Boxing is the most diverse sport in the world. With 54 world champions representing as many as 15 countries at this moment, nothing can hold a candle to boxing. But aside from where these fighters come from and their experiences, what is also just as diverse, is how they are introduced to the sweet science
Unbeaten super middleweight prospect Cem Kilic, like former 140-pound titlist Ruslan Provodnikov, was bullied throughout his childhood, and earned his stripes on the street.
“I was a fat kid, so I was getting into a lot of street fights; I was getting bullied, and I tried to lose weight.”
Kilic (14-0, 9 KO’s), 25, who is of Turkish descent but was born in Germany, pondered his next step.
One sentence from his best friend changed his life forever.
“There’s a boxing gym, let’s go there,” said the friend.
His brother, who was already training to become a boxer himself, was initially against the idea, but Kilic successfully persuaded him to give him a chance to prove he could fight.
While most people who show up to a boxing gym on the first day learn just the basics, Kilic was thrown into his first sparring session immediately.
It was not a problem for Kilic, who destroyed the sparring partner.
“I was pretty good. I whooped this guy’s ass,” Kilic said.
The coach, who was watching closely ringside, thought he was more than just “pretty good.”
“He’s pretty talented. I want to see him here every day,” he added.
And that was the moment that Kilic decided to become a professional boxer.
“Then, I started going (to the gym) every day.”
And the rest is history. Kilic ended up making it on the 2012 Olympic team, but opted to participate in the World Championships instead. He concluded his amateur career with a record of 84-12.
Kilic is already ranked ranked in the top 10 by the WBA and has knocked out four of his last five opponents, including an impressive KO of Martez McGregor on the Tyson Fury-Tom Schwartz undercard last June, but he is already thinking about a world title bout. But first he must get past fellow unbeaten 168-pound contender Steven Nelson (15-0, 12 KO’s) on an ESPN-televised chief support fight on Saturday at the Mark G. Etess Arena, located inside the Hard Rock Hotel & Casino in Atlantic City, New Jersey.

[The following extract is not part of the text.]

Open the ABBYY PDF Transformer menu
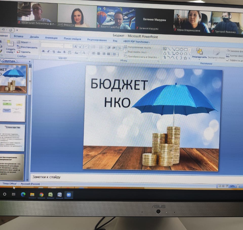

Kilic told FightNights.com that not only does he he have a better skill set, but he also has a bigger heart than his adversary.
“I have more speed; I have the better technique; and I have more heart,” Kilic said. “I am not scared of dying in the ring, and I don’t think he has that.”
Nelson (15-0, 12 KO’s), 31, of Omaha, Nebraska, trains with undefeated welterweight world titlist Terence Crawford. Like Kilic, Nelson has also knocked out four of his last five.
But Kilic was quick to respond that he has Hall of Fame trainer Buddy McGirt in his corner, which has allowed him to spar a plethora of ex and current world champions, including Miguel Cotto, Shane Mosley, Errol Spence, Jermall Charlo, Jermell Charlo, Jean Pascal, Sergey Kovalev, Sergio Mora, and Vanes Martirosyan.
So of the fighters mentioned, who helped Kilic develop the most?”
“Miguel Cotto and Shane Mosley,” Kilic said. “I learned more about how to train like a champion has to train, and how to make adjustments during the fight.
“Cotto would work on his (craft). Nowadays, people go during sparring and they want to kill each other.”
On Saturday night, it may come down to who is hungrier. We know Nelson is coming to fight. We will see if Kilic has the bigger bite.